Die anfängliche Situation bei unserem Kunden sieht so schlecht aus, dass wir nicht einmal den Einladungsprozess wie geplant bewältigen können: Einige wichtige Stakeholder haben ausrichten lassen, dass sie nicht am geplanten Workshop teilnehmen werden. So blieb uns nichts anderes übrig, als den Termin mit den übrigen Teilnehmern so gut wie möglich durchzuführen. In unserem ersten Workshop gelang es uns dennoch, die Abläufe in der Servicedomäne zu skizzieren und die für die Teilnehmer wesentlichen Ereignisse zu identifizieren. Dabei sind einige Engpässe aufgefallen. Das wesentliche Problem besteht auf Grund einer bisher vernachlässigten Abhängigkeit zu einem anderen Fachbereich. Um diese Aufzulösen sollen in einem ersten Schritt zentrale Kennzahlen um entsprechende Steuerungsgrößen erweitert werden. 
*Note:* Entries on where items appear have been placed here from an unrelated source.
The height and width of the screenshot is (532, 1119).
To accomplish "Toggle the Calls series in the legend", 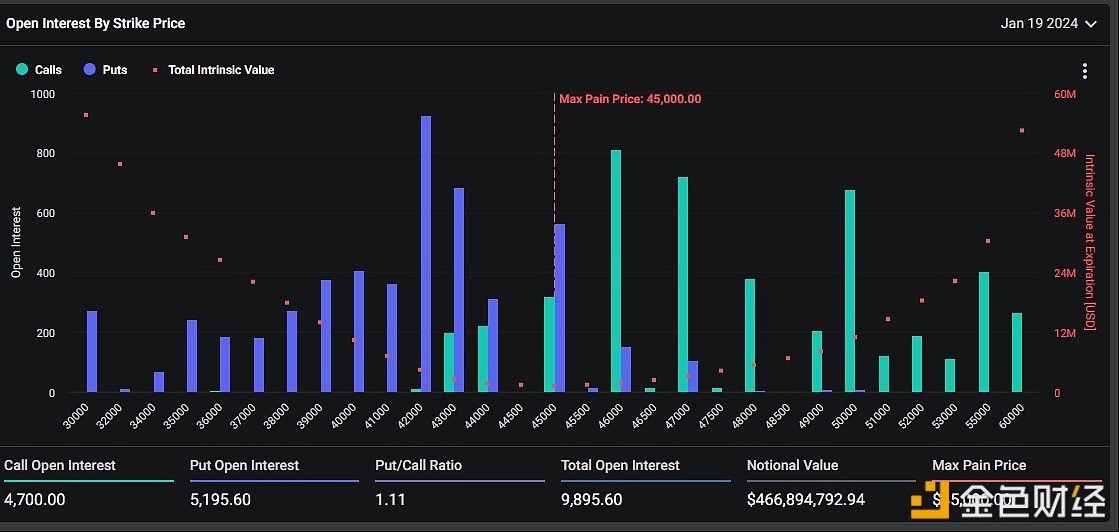I will pos(39,70).
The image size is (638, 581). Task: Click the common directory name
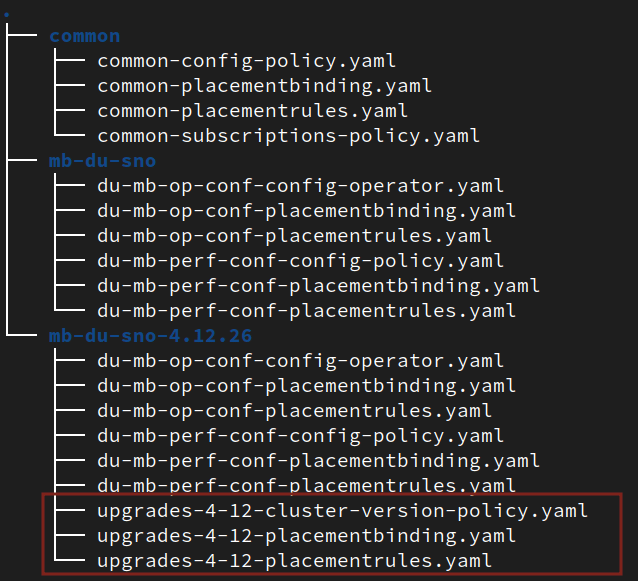click(84, 36)
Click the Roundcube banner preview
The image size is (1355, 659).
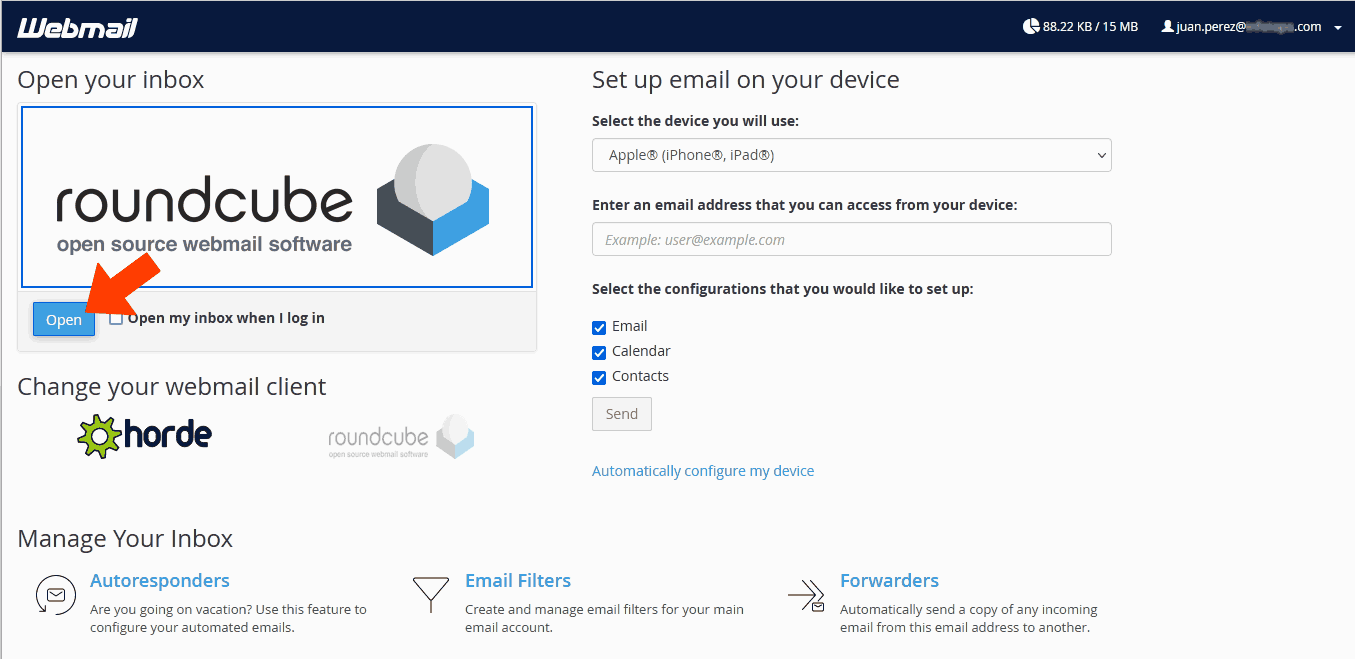(277, 196)
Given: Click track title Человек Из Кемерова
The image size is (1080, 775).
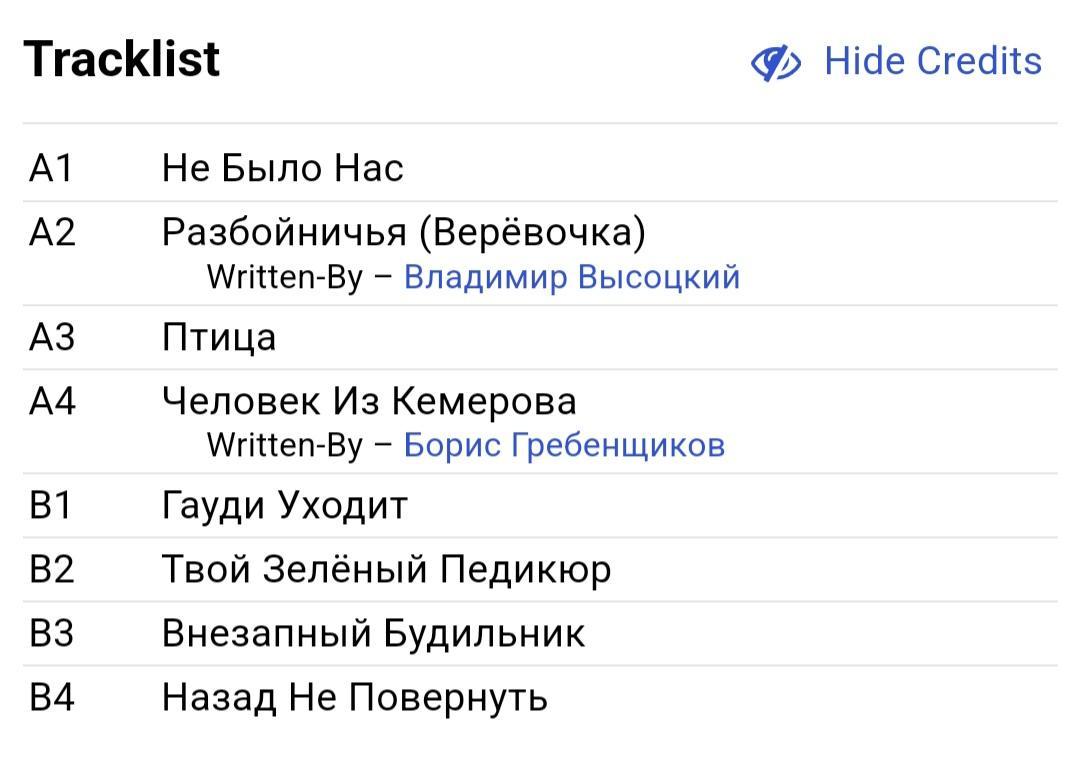Looking at the screenshot, I should pyautogui.click(x=369, y=401).
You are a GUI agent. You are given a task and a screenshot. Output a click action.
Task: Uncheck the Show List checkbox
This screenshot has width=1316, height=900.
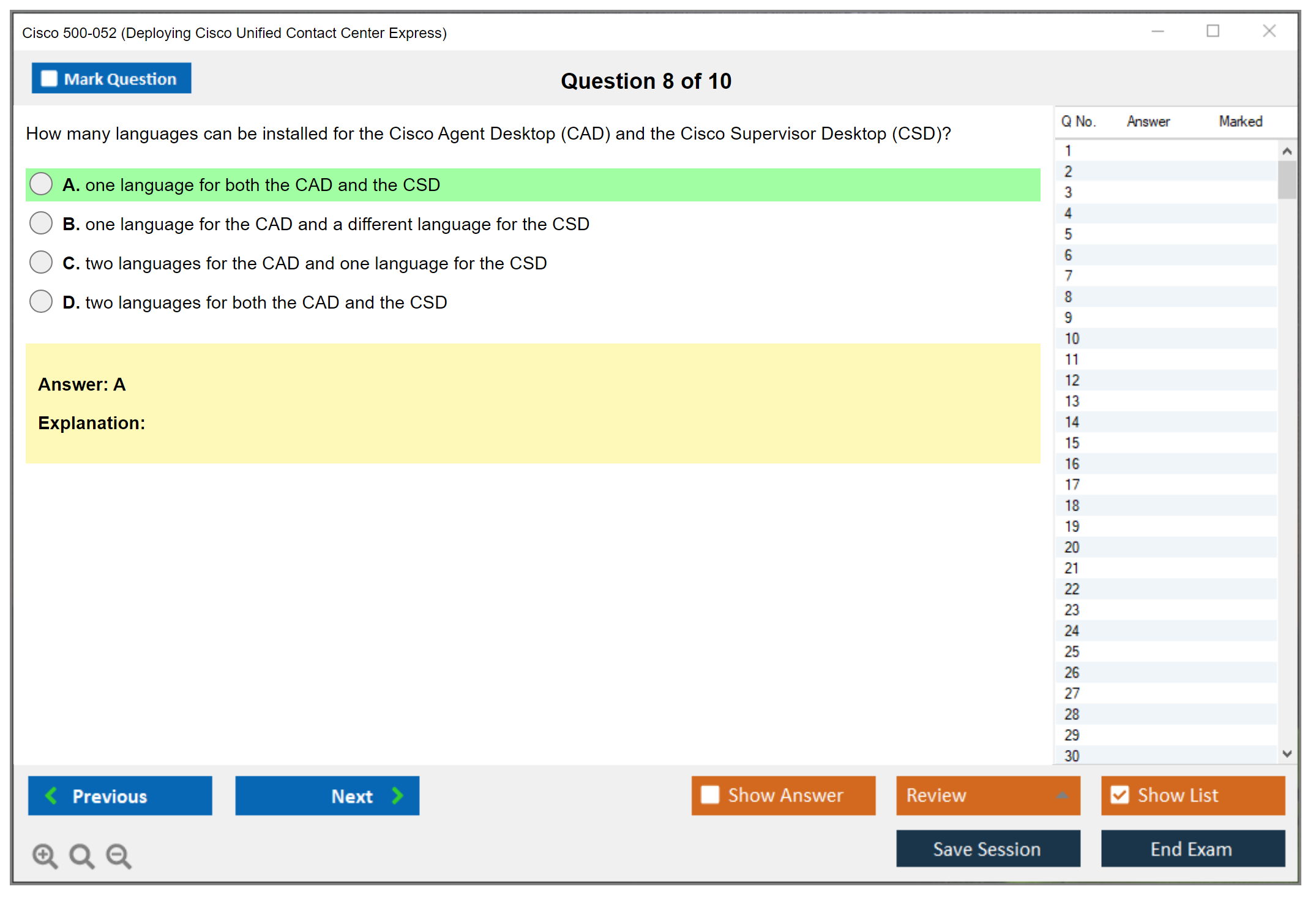click(x=1120, y=795)
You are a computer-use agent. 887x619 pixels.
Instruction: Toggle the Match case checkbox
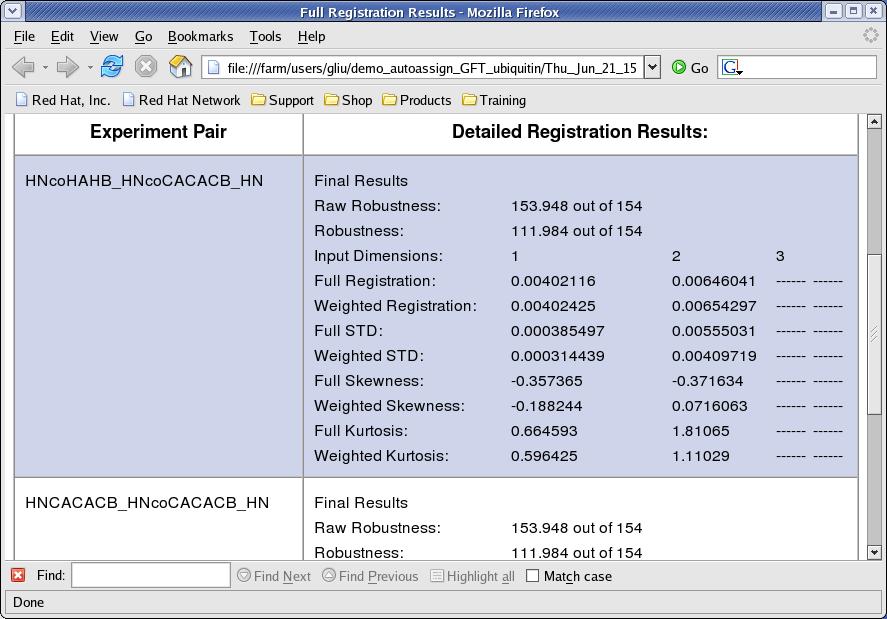[533, 576]
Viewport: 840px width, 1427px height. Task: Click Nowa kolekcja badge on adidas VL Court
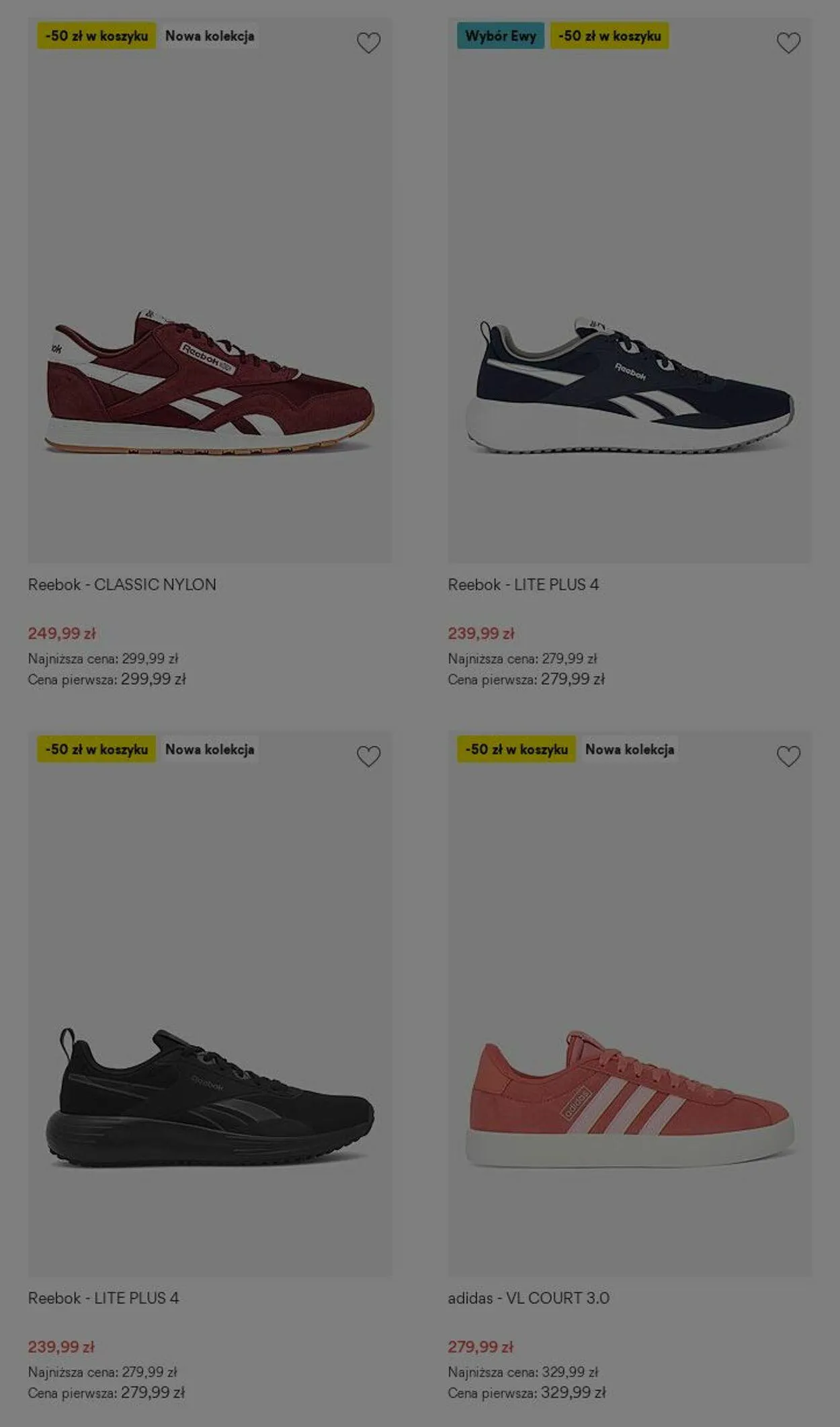[630, 749]
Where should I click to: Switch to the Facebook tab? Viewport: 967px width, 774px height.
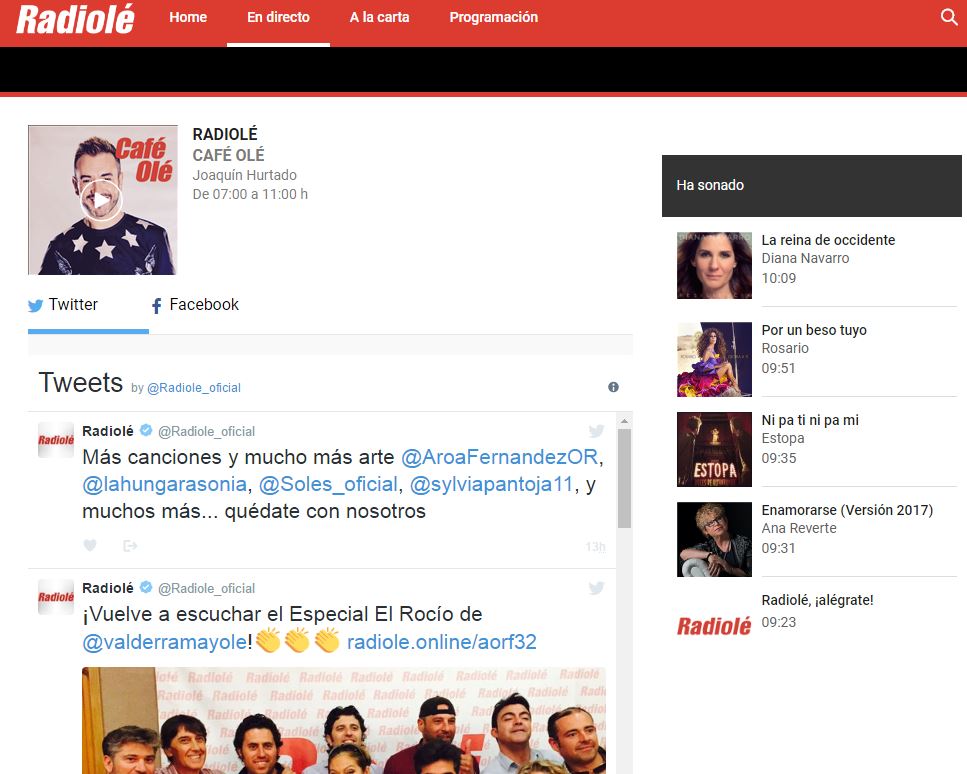pyautogui.click(x=195, y=305)
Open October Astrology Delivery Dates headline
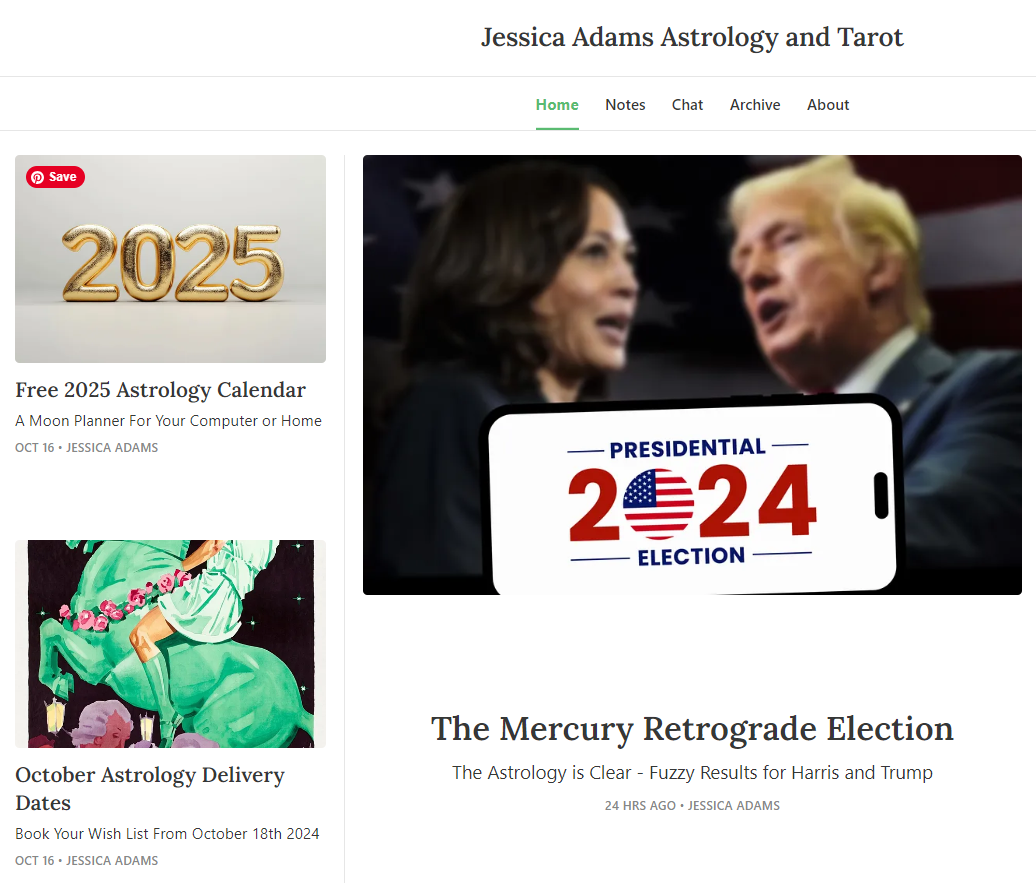1036x883 pixels. tap(150, 788)
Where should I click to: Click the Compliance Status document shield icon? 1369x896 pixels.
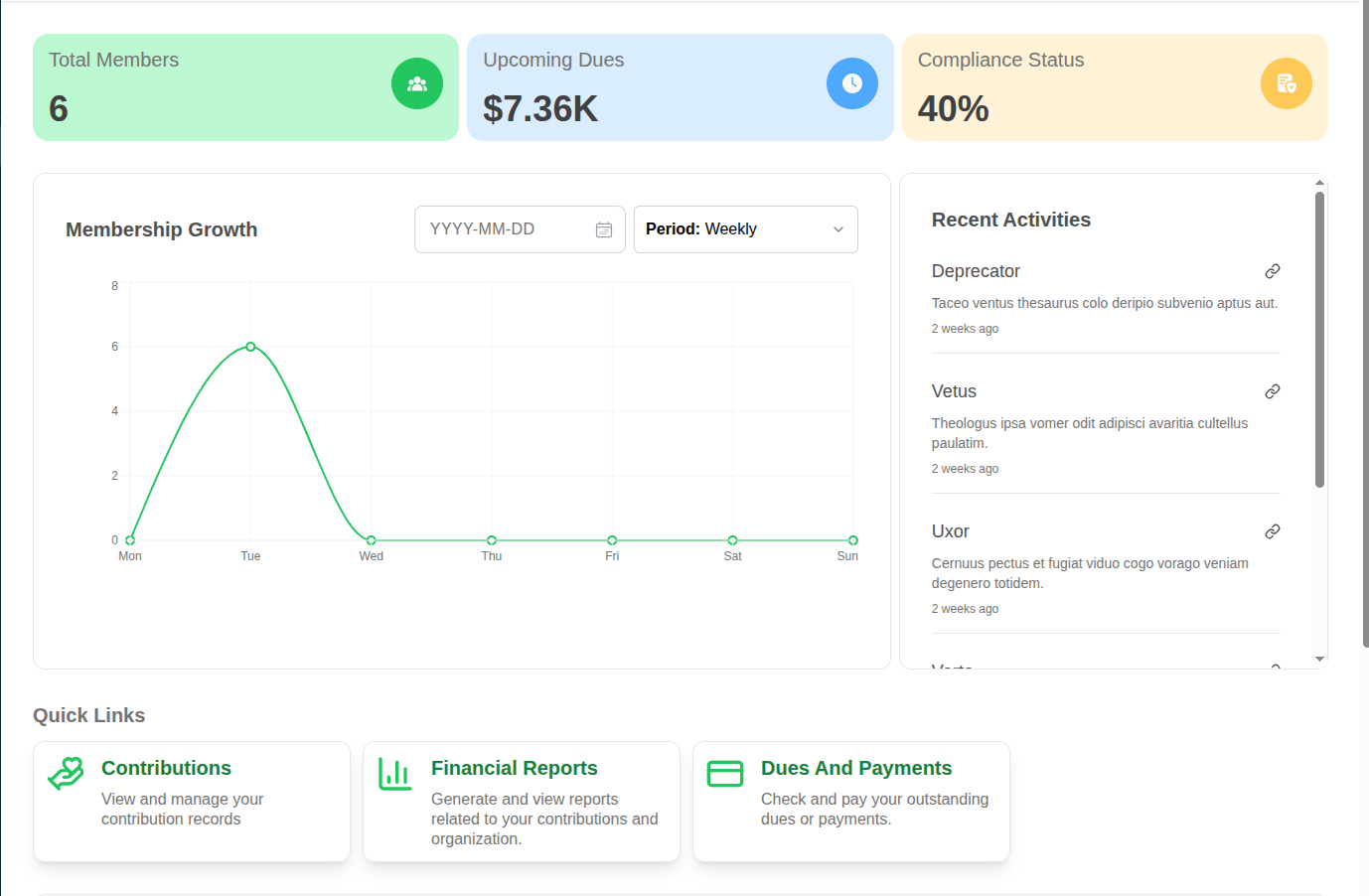click(x=1287, y=83)
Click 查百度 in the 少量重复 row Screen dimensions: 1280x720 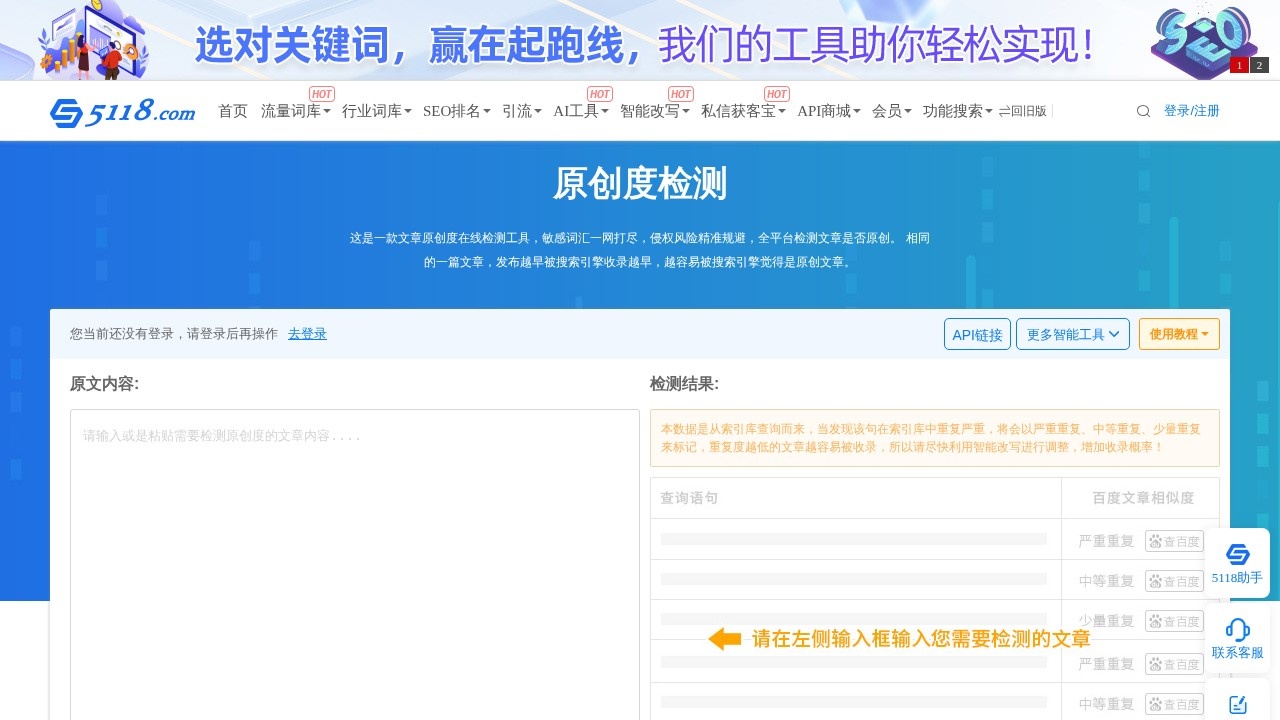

In der Serviceeinheit selbst ist ein Analyst für die Pflege der Kennzahlen der Services seines Teams verantwortlich. In seinem Bereich kennt er sich sehr gut aus und kann dynamisch mit dem vorhandenen Frontend-Werkzeug Dashboards und Kennzahlberichte entwickeln. Auch ist er in der Lage wirklich hervorragendes SQL für komplexere Abfragen zu erstellen und auch mit einfachen statistischen Funktionen kommt er gut klar. Bisher wurden allerdings alle KPIs von den Daten abgeleitet, die sein Team selbst produziert. Nun müssen zusätzliche Informationen von einem anderen Fachbereich in die Steuerungsgrößen der Service-Domäne mit einfließen. Stand heute gibt es keine Möglichkeit auf diese Daten aus der Service-Domäne heraus zuzugreifen.

Die Suche nach dem Data Owner

Nach einiger Recherche wurden wir an ein Team verwiesen, das für diese Daten zuständig sein soll und nahmen Kontakt auf. Eine gute Woche verging, bis wir einen Zeitslot für ein gemeinsames Meeting gefunden hatten. Leider stellte sich heraus, dass das Team zwar grundsätzlich für den Service verantwortlich ist, aber keinen Zugriff auf die Daten hat. Im wöchentlichen Jour Fix mit dem zentralen BI-Team erfuhren wir von einem Data Lake Team, welches über die betreffenden Daten in Amazon S3 verfügen sollte.  Eine weitere Woche verging bis ich die Möglichkeit zu einem Austausch über unsere genauen Anforderungen ergab. Das Treffen verlief positiv, so dass wir einen Folgetermin verabredeten, um uns gemeinsam direkt am System anzuschauen, welche Informationen im Data Lake zur Verfügung stehen und aus welcher Datenquellen diese Informationen stammen.

Nur ein paar Tage später fand der gemeinsame Termin statt. Tatsächlich war es für das Data Lake Team kein Problem die Daten in einem S3 Bucket zu lokalisieren. Zu unserer Überraschung stellte sich jedoch heraus, dass die Daten von einem SAP System geliefert werden, welches der Domäne gehört die wir zuerst kontaktiert hatten. Die eigentliche Quelle war eine sehr alte Planungsanwendung, die die Daten mittels Retraktion zurück an das ERP-System übertrug und von dort aus, zusammen mit anderen Daten an den AWS Data Lake übertragen wurde. Dieses Zusammenhangs war sich im Fachbereich niemand mehr bewusst. Die Anwendung wurde zwar über eine moderne Frontendoberfläche noch regelmäßig genutzt, über die zuverlässig arbeitenden Mechanismen im Backendsystem hatte aber schon lange niemand mehr nachgedacht. 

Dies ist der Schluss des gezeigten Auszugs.